→ READING TEXT:
_ _ _ _

# IR Lab SoSe 2024: Combined Retrieval System with Query Segmentation

This jupyter notebook serves as an improved retrieval system combining BM25, Query Expansion, Query Segmentation, and additional reranking models.
We will use a corpus of scientific papers (title + abstracts) from the fields of information retrieval and natural language processing (the [IR Anthology](https://ir.webis.de/anthology/) and the [ACL Anthology](https://aclanthology.org/)). This notebook serves as a retrieval system, i.e., it gets a set of information needs (topics) and a corpus as input and produces a run file as output. Please do evaluations in a new dedicated notebook.

### Step 1: Import Libraries

We will use [tira](https://www.tira.io/), an information retrieval shared task platform, for loading the (pre-built) retrieval index and [ir_dataset](https://ir-datasets.com/) to subsequently build a retrieval system with [PyTerrier](https://github.com/terrier-org/pyterrier), an open-source search engine. We'll also use NLTK for query segmentation.

In [1]:
# Imports
from tira.third_party_integrations import ensure_pyterrier_is_loaded, persist_and_normalize_run
from tira.rest_api_client import Client
import pyterrier as pt
import pandas as pd
import os
import nltk
from nltk.tokenize import word_tokenize
from nltk.chunk import ne_chunk
from nltk.tag import pos_tag

# Download necessary NLTK data
nltk.download('punkt')
nltk.download('averaged_perceptron_tagger')
nltk.download('maxent_ne_chunker')
nltk.download('words')

# Create a REST client to the TIRA platform for retrieving the pre-indexed data.
ensure_pyterrier_is_loaded()
tira = Client()

  from .autonotebook import tqdm as notebook_tqdm


ModuleNotFoundError: No module named 'nltk'

### Step 2: Load the Dataset and the Index

In [None]:
# The dataset: the union of the IR Anthology and the ACL Anthology
pt_dataset = pt.get_dataset('irds:ir-lab-sose-2024/ir-acl-anthology-20240504-training')

# A (pre-built) PyTerrier index loaded from TIRA
index = tira.pt.index('ir-lab-sose-2024/tira-ir-starter/Index (tira-ir-starter-pyterrier)', pt_dataset)

### Step 3: Define Query Segmentation Function and the Retrieval Pipeline

In [None]:
def segment_query(query):
    # Tokenize the query
    tokens = word_tokenize(query)
    
    # Perform POS tagging
    tagged = pos_tag(tokens)

_ _ _ _

[Page and screen pointing data]
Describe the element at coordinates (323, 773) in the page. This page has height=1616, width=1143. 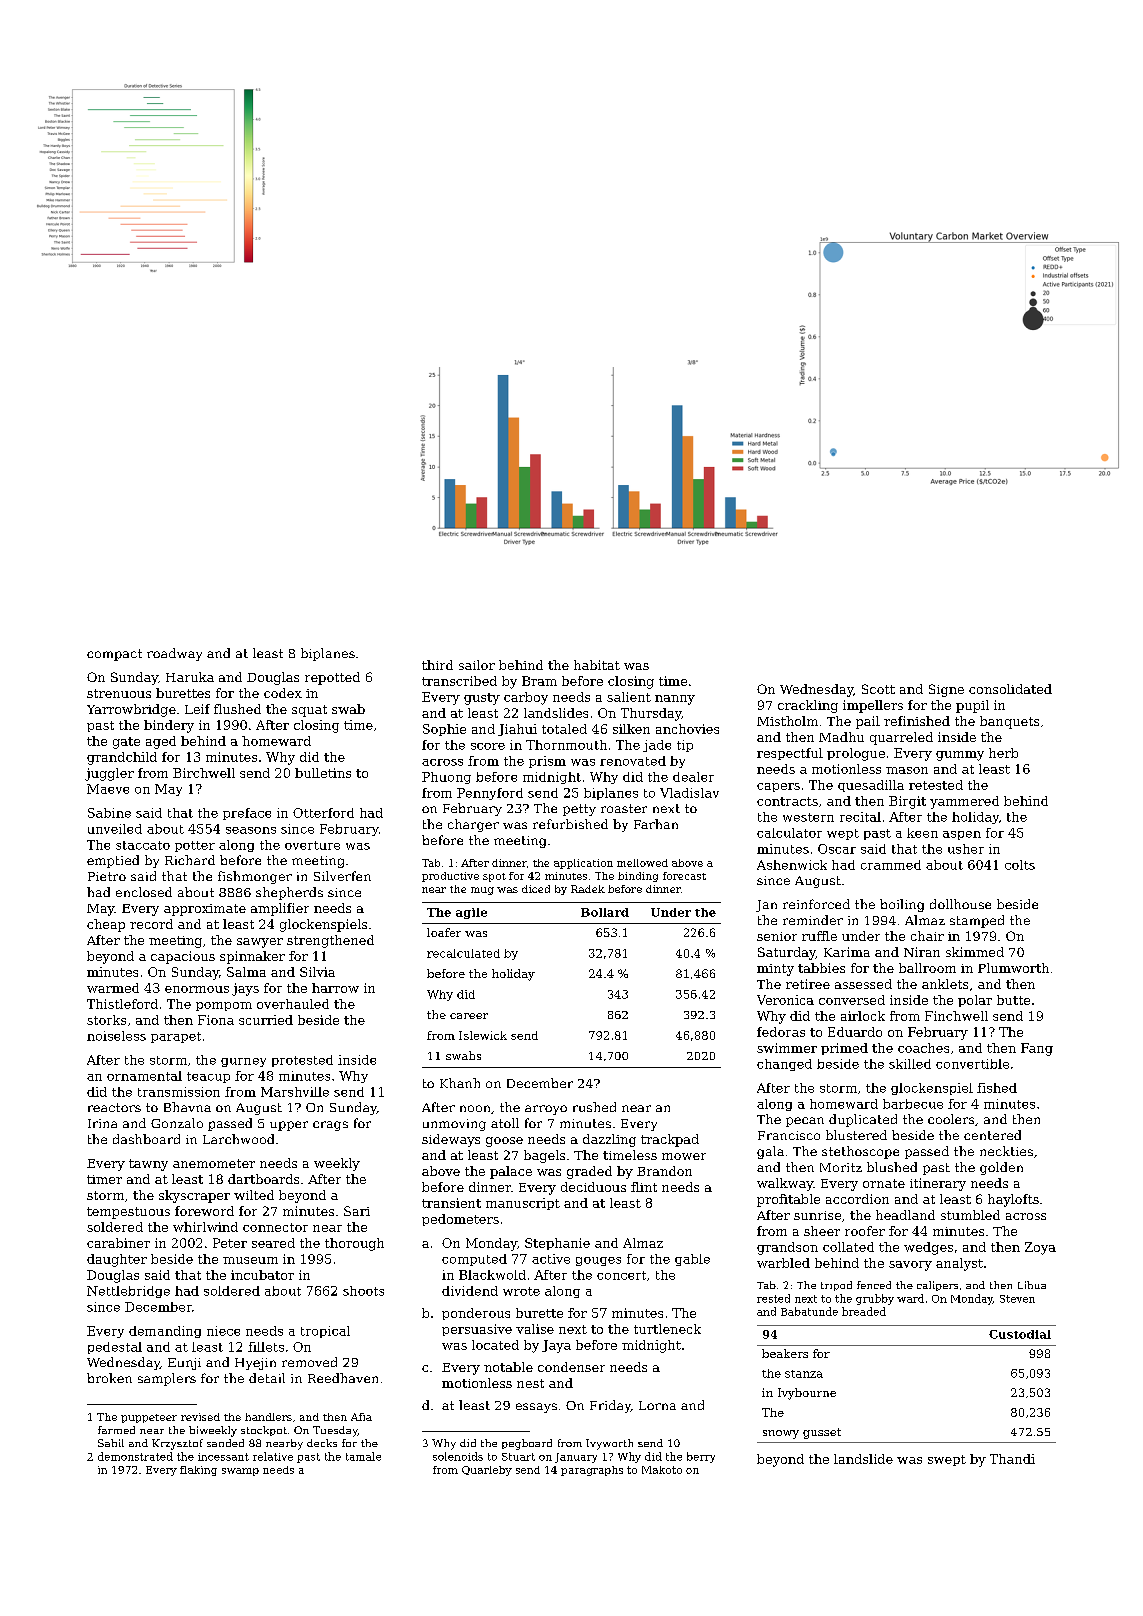
I see `bulletins` at that location.
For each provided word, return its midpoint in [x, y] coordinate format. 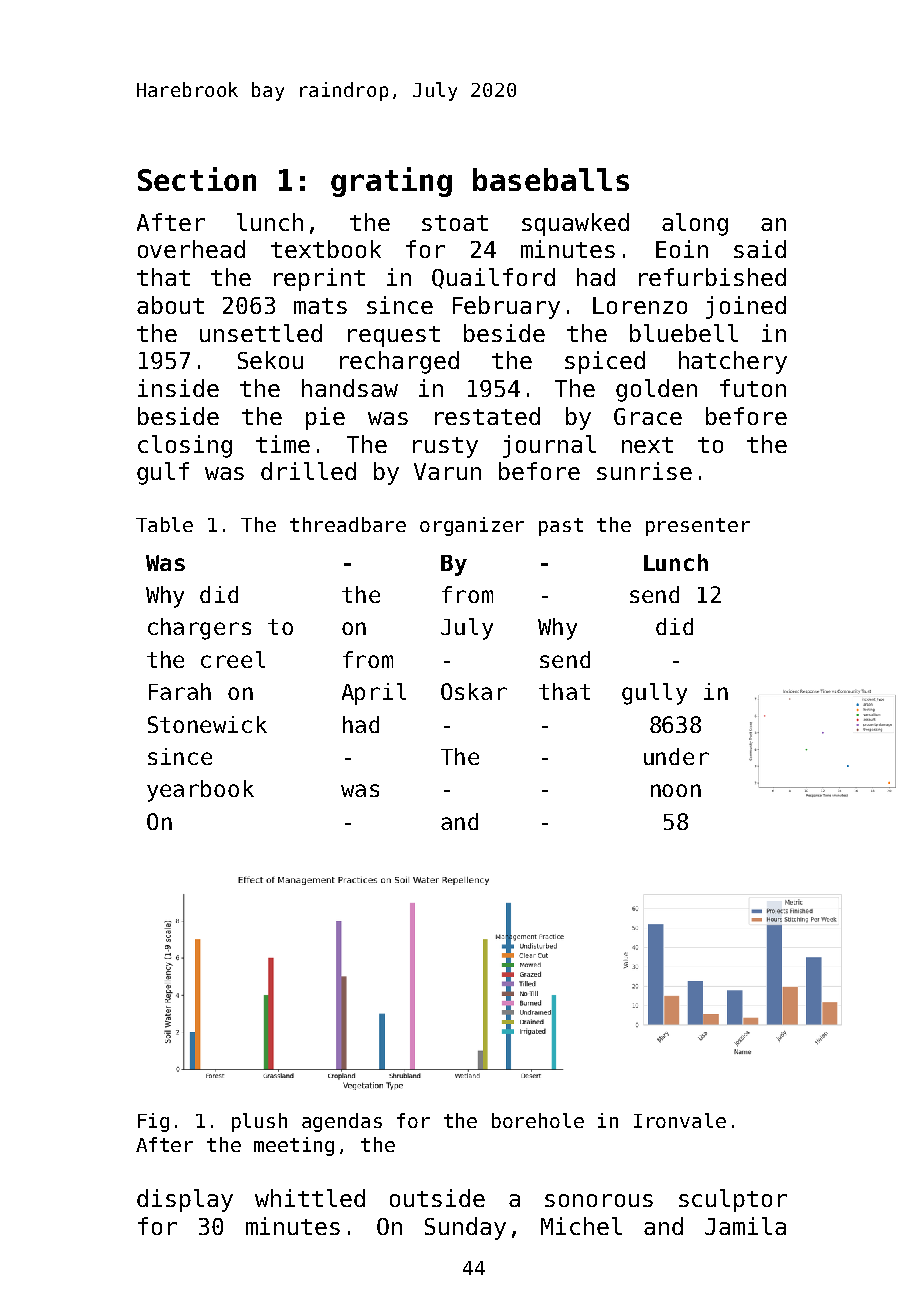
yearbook [200, 791]
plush [259, 1122]
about [170, 305]
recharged [399, 362]
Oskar [474, 691]
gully [654, 694]
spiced [605, 362]
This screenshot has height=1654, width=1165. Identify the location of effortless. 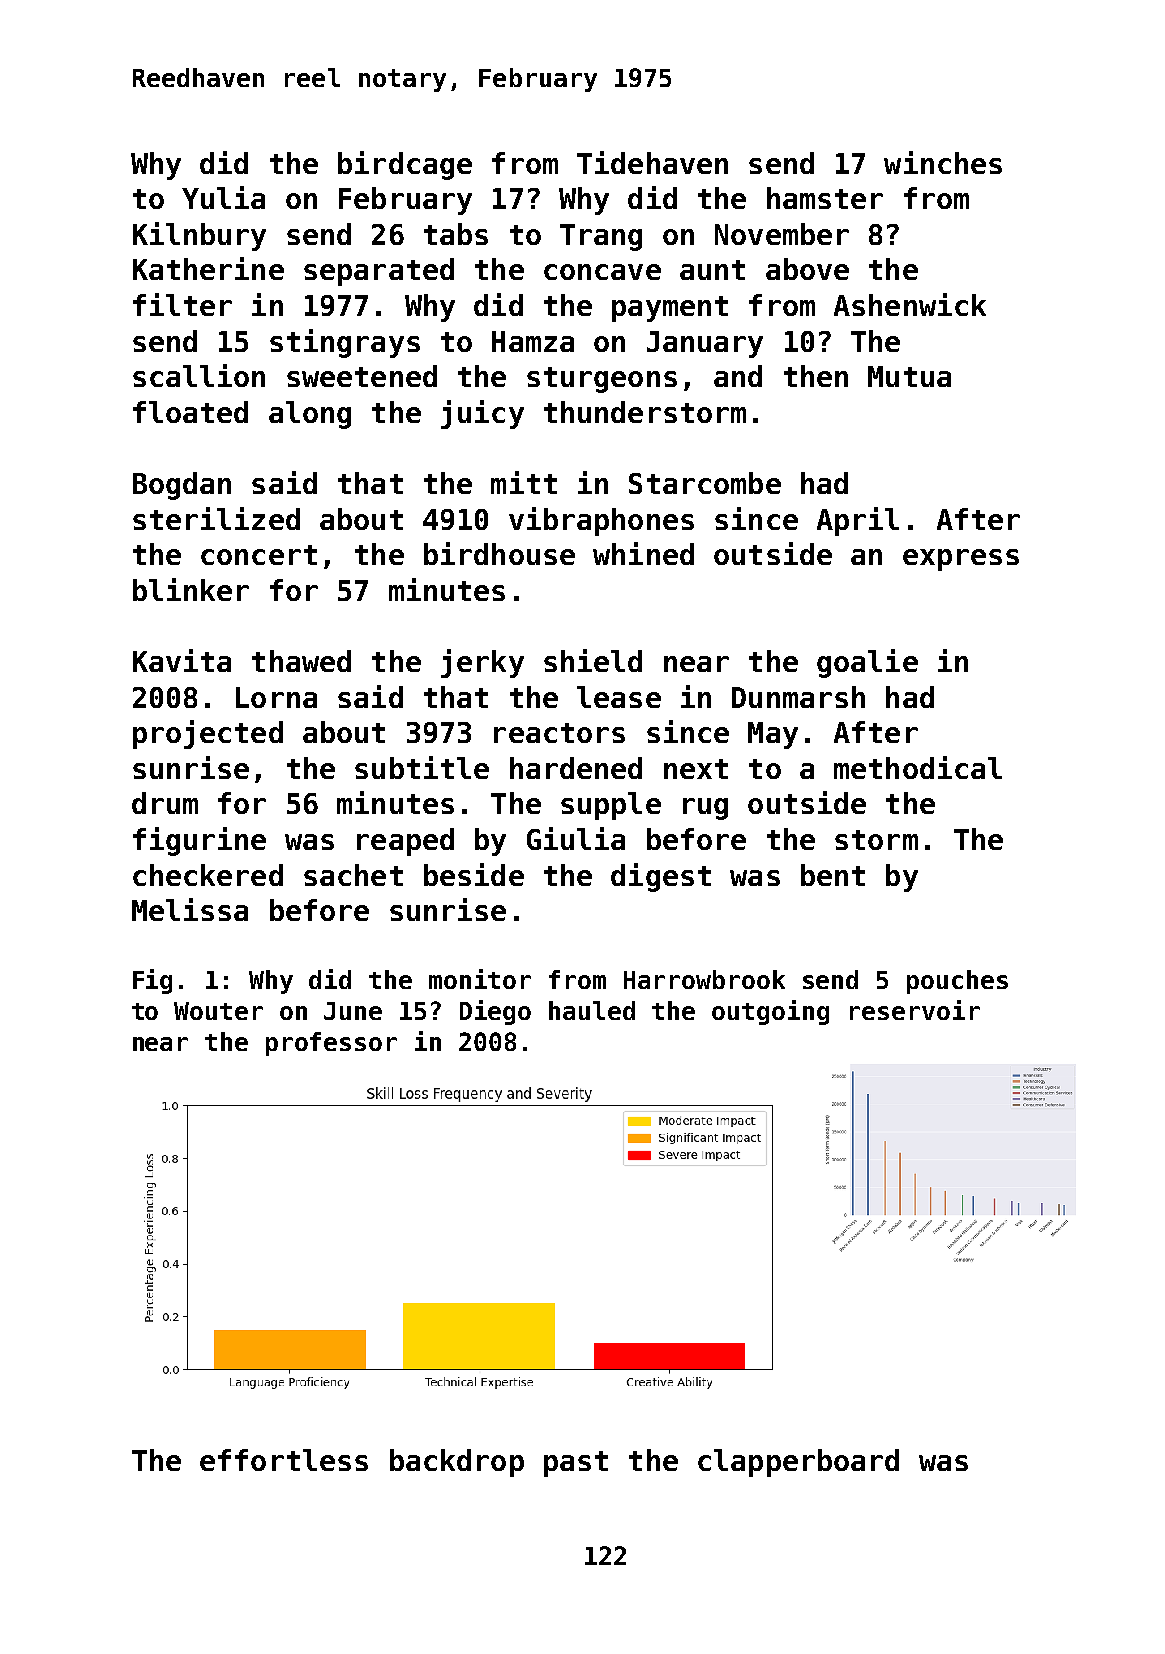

_ _ _ _

→ WHAT YOU WILL DO:
1 - Reproduce the passage of the retrieval notebook between "nltk.download('averaged_perceptron_tagger')" and "ensure_pyterrier_is_loaded()", inclusive.
2 - Carry on the retrieval notebook from the point where it stops.

→ THE ANSWERS:
1 -
nltk.download('averaged_perceptron_tagger')
nltk.download('maxent_ne_chunker')
nltk.download('words')

# Create a REST client to the TIRA platform for retrieving the pre-indexed data.
ensure_pyterrier_is_loaded()

2 -
    # Perform named entity recognition
    chunked = ne_chunk(tagged)
    
    # Extract named entities and other important phrases
    segments = []
    current_segment = []
    for subtree in chunked:
        if isinstance(subtree, nltk.Tree):
            segments.append(' '.join(word for word, pos in subtree.leaves()))
        else:
            word, pos = subtree
            if pos.startswith('NN') or pos.startswith('JJ'):
                current_segment.append(word)
            else:
                if current_segment:
                    segments.append(' '.join(current_segment))
                    current_segment = []
    if current_segment:
        segments.append(' '.join(current_segment))
    
    # Join segments with quotes for exact phrase matching
    segmented_query = ' '.join(f'"{segment}"' for segment in segments)
    
    return segmented_query

# Query segmentation as a PyTerrier transformer
query_segmentation = pt.apply.query(segment_query)

# Base retrieval model with BM25
bm25 = pt.BatchRetrieve(index, wmodel="BM25")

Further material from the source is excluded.